● Texto de lectura:
• • •

Ha pasado un nuevo Día del Trabajo
dejando, además del habitual cúmulo de estadísticas, cifras y opiniones
respecto al empleo, salarios, poder adquisitivo, inflación, etc., el anuncio
del gobierno de transición sobre la puesta en marcha de un plan de empleo que
se propone crear 600.000 empleos, directos e indirectos, para contribuir a
superar los impactos económicos de la pandemia del COVID-19.
Siguiendo la tradición del FSE, FIS y PLANE (con impactos decrecientes), el plan financiará una gama de proyectos para la construcción, refacción y equipamiento de infraestructuras para el sistema de salud, obras menores de mejoramiento urbano en barrios y comunidades (aceras y similares, ejecutadas por vecinos contratados por el plan), y otras acciones aún no bien precisadas en actividades agropecuarias de pequeña escala.
Valoro en gran medida la preocupación de las autoridades por atender la inminente crisis del empleo como consecuencia de las medidas de distanciamiento social y de otras restricciones a los intercambios comerciales habituales, pero debo expresar, con total asertividad, que no comparto el enfoque.

• • •

Elementos guardados de una colección:
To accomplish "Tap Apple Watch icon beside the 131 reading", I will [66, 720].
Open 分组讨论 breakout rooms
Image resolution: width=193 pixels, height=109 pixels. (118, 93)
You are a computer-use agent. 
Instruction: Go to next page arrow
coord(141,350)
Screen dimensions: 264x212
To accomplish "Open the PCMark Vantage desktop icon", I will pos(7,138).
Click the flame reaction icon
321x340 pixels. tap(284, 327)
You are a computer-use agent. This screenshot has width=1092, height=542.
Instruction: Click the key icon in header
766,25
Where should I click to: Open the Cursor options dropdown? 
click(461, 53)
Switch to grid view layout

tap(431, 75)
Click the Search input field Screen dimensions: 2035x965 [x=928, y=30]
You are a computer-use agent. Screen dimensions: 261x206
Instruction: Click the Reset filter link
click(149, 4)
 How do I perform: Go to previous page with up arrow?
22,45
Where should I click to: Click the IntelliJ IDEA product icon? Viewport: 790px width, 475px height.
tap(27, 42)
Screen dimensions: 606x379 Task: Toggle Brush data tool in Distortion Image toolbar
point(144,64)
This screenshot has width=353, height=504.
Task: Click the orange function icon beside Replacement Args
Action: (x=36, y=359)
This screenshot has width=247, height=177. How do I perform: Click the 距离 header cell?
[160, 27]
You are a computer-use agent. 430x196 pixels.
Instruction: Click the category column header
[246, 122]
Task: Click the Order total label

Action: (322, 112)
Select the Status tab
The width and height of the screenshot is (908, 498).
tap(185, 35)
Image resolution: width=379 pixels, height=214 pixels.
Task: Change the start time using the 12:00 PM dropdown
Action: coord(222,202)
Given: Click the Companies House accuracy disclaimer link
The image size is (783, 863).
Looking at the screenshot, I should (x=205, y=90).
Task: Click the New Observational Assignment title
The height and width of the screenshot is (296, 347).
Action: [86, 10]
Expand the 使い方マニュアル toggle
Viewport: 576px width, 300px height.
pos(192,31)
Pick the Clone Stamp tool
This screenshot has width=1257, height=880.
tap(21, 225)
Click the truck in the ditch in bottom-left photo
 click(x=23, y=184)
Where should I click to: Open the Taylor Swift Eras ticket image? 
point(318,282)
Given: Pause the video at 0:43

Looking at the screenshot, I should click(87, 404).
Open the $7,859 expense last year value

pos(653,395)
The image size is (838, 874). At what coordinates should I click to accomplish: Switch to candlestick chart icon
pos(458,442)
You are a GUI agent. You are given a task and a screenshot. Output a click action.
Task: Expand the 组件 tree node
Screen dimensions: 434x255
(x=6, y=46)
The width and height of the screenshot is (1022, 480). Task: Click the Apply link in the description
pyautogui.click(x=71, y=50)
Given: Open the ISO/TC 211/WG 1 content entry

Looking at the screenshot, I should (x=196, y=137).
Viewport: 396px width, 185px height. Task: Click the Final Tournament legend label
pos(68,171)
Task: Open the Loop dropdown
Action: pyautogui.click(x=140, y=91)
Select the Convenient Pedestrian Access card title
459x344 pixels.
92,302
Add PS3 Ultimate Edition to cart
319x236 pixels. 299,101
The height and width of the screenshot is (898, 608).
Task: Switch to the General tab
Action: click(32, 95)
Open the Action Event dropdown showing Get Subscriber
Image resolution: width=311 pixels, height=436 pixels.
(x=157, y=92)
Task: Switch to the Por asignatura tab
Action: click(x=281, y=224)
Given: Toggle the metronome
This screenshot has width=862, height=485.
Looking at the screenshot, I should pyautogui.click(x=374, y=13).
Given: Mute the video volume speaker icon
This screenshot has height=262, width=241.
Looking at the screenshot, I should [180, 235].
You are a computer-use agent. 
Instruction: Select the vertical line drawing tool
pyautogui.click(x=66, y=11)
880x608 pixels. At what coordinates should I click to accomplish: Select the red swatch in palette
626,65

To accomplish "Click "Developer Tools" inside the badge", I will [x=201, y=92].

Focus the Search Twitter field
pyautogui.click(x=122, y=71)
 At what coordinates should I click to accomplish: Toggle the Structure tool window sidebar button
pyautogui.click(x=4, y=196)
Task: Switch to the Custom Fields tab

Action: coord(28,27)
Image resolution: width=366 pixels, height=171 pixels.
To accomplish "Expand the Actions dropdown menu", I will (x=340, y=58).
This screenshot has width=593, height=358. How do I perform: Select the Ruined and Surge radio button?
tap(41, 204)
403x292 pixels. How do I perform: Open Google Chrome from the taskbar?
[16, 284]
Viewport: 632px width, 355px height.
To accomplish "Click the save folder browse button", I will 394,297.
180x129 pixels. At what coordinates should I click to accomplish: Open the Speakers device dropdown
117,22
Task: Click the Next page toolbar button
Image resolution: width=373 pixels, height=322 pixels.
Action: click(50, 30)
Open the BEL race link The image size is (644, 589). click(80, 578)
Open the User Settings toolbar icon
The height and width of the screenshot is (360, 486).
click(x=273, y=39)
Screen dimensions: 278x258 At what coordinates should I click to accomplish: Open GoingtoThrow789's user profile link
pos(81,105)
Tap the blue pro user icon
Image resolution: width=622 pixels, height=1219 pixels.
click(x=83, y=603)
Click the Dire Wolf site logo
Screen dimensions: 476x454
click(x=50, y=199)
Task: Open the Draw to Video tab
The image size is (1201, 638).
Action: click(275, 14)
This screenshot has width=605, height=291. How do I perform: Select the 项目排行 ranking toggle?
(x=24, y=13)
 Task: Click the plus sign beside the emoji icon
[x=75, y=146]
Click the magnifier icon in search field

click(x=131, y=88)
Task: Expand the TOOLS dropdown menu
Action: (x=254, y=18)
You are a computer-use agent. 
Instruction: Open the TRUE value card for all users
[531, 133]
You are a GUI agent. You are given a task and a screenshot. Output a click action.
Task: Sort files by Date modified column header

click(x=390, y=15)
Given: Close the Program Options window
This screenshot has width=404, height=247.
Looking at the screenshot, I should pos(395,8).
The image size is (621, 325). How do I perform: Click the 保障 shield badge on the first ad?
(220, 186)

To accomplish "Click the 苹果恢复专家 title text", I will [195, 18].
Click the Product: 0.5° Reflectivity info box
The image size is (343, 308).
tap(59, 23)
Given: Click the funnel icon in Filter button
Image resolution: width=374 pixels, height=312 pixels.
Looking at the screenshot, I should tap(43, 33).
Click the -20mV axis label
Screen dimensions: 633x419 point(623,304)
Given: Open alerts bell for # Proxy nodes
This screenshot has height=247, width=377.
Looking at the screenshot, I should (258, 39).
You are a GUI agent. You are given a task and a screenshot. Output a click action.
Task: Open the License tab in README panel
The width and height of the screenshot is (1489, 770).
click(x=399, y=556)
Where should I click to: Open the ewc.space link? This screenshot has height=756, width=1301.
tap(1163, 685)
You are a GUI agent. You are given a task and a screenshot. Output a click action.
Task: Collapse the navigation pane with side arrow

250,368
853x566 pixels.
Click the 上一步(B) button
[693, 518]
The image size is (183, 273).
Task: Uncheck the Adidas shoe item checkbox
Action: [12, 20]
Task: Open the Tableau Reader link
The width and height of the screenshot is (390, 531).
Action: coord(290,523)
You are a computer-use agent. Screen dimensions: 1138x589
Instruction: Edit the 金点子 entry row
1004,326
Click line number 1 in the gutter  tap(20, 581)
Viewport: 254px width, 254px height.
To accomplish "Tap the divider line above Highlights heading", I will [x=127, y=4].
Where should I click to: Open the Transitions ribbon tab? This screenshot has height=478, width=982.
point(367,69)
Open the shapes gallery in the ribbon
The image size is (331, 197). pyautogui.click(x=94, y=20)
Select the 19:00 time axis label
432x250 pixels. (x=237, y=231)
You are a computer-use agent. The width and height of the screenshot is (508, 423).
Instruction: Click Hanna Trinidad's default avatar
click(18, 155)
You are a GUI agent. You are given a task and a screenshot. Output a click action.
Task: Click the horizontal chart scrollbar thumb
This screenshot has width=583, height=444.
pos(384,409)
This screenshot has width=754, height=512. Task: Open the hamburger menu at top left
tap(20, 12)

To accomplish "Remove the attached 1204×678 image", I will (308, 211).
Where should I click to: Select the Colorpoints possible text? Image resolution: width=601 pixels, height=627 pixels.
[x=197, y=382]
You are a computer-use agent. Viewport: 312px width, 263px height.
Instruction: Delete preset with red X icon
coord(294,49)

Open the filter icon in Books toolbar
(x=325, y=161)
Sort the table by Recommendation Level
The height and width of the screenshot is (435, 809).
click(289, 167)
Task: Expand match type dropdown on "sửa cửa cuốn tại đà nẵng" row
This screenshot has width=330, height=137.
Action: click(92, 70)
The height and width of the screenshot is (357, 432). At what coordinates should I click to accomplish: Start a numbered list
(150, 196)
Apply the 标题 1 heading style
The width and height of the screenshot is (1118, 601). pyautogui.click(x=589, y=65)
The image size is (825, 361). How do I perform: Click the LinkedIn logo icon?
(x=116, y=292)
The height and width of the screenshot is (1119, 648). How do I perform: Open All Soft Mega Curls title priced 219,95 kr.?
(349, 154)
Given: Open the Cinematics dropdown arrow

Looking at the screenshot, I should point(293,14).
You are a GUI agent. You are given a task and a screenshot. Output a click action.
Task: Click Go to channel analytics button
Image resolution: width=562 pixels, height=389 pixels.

• • •

● Qué se pide: Continúa el texto sobre el plan de empleo del gobierno de transición a partir de su última oración.

● Respuesta:
El FSE (Fondo Social de Emergencia) fue en 1986 la respuesta a la “relocalización” de entre 30.000 y 40.000 mineros por el colapso de los precios de los minerales, iniciado en 1979-80. Se perdieron fundamentalmente puestos de trabajos manuales, cuya productividad había llegado a ser nula porque la producción no tenía valor. Por ello, crear ocupaciones temporales en la construcción de infraestructura fue una solución creativa, pero que no implicaba reconversión laboral alguna.
La realidad en el 2020 es totalmente diferente, por lo que no es aplicable la receta de hace 35 años. El desempleo, efectivamente, podría llegar (y superar) al 10% de la fuerza laboral (formal e informal), afectando a unas 600.000 personas, pero no solamente de trabajadores manuales, sino de empleados y de profesionales cuya productividad supera a la media nacional. Mientras la productividad media es, en números redondos, de 5.000 dólares/trabajador año, la de los trabajadores, empleados en pequeñas y medianas empresas y de profesionales dependientes, oscila entre 8.000 y 24.000 dólares por persona año.
Si, para efectos ilustrativos, tomamos 10.000 dólares como la productividad promedio de las personas que podrían quedar cesantes como consecuencia de la crisis, subemplear 600.000 personas en ocupaciones de casi nula productividad significaría reducir 6.000 millones de dólares (10.000 x 600.000) al PIB actual de 43.000 millones de dólares, lo que equivale a una caída del 14%.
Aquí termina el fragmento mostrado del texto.